Nestas, pontificava Wittgenstein. Desmascará-lo como fraude filosófica era, nos planos de Popper, o próximo passo. Convidado para uma palestra na toca do rival, não perdeu tempo: começou com um ataque virulento aos próprios termos do convite do professor Richard Braithwaite, formulado a partir do ponto de vista de Wittgenstein. Este se levantou e contestou as afirmações de Popper com a habitual exaltação gaguejante.
Bertrand Russell, irritado com seus maus modos (e com o desprezo de Wittgenstein por sua produção intelectual recente), disse-lhe para largar o atiçador e acusou-o de misturar tudo. Wittgenstein simplesmente foi embora, como freqüentemente fazia no meio de palestras.
Foi assim que a maioria dos sobreviventes consultados pelos autores reconstruiu o incidente (se bem que um deles confessou ter se interessado mais pelas pernas da esposa de Braithwaite do que pela fúria dos titãs). Popper, ao que parece, iludiu a si mesmo: em sua autobiografia (na qual os autores identificaram ainda outras falsas lembranças), registrou uma versão mais épica do episódio, na qual teria enfrentado e humilhado pessoalmente o rival. Quanto a Wittgenstein, mencionou, em bilhete a um amigo, uma reunião nojenta... em que um asno chamado doutor Popper, de Londres, disse tanta bobagem como eu não ouvia há muito tempo.
George Soros, Helmut Schmidt, Helmut Köhl, Vaclav Havel, Bruno Kreisky, Harold Wilson, Margaret Thatcher e o Dalai Lama homenagearam Popper até sua morte em 1994. Suas obras foram incorporadas ao cânon neoliberal, no mesmo patamar das de Milton Friedman e Hayek, mas entre filósofos da ciência soa, após as críticas de Lakatos, Paul Feyerabend e Thomas Kühn, um tanto datada.

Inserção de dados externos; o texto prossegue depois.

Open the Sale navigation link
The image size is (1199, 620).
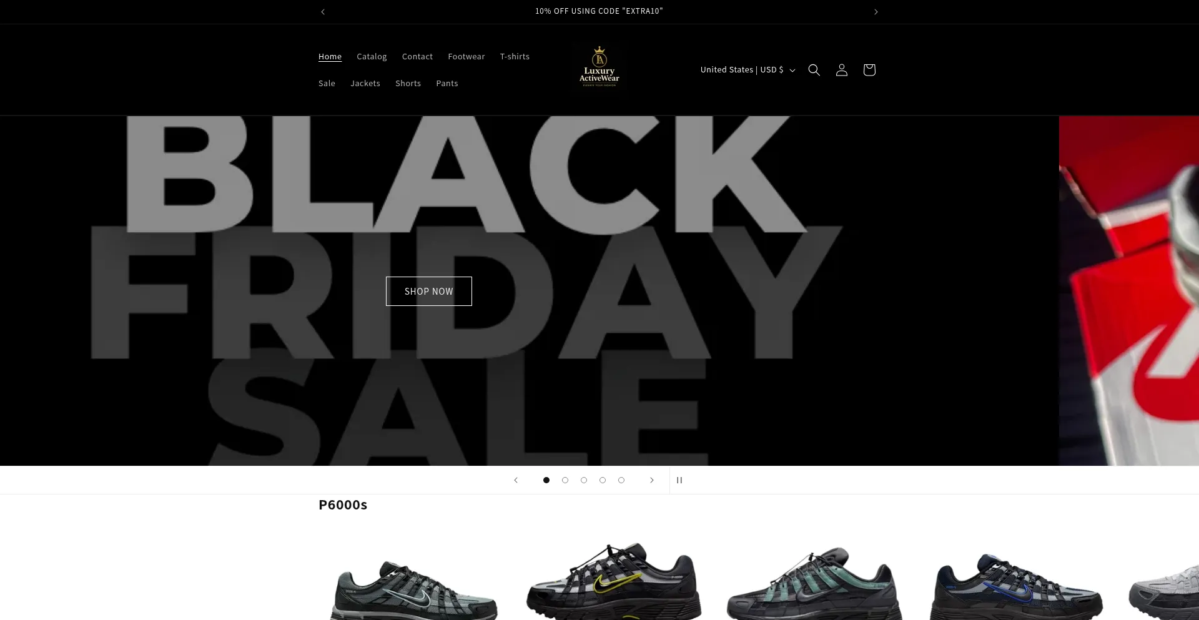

Já a difícil obra tardia de Wittgenstein, recolhida e editada por alunos e admiradores, continua a desafiar pesquisadores. Entre os filósofos, Wittgenstein, apesar de morto em 1951, riu por último. Em 1998, uma pesquisa entre profissionais, que o colocou como o quinto maior filósofo da história, depois de Aristóteles, Platão, Kant e Nietzsche, sequer citou Popper.